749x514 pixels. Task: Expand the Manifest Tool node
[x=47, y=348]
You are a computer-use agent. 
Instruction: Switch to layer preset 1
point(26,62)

------------

**Action item**
Every entry should be transcribed exactly, with nothing omitted.

**Worked solution**
749x514 pixels. Task: Expand the Manifest Tool node
[x=47, y=348]
You are a computer-use agent. 
Instruction: Switch to layer preset 1
point(26,62)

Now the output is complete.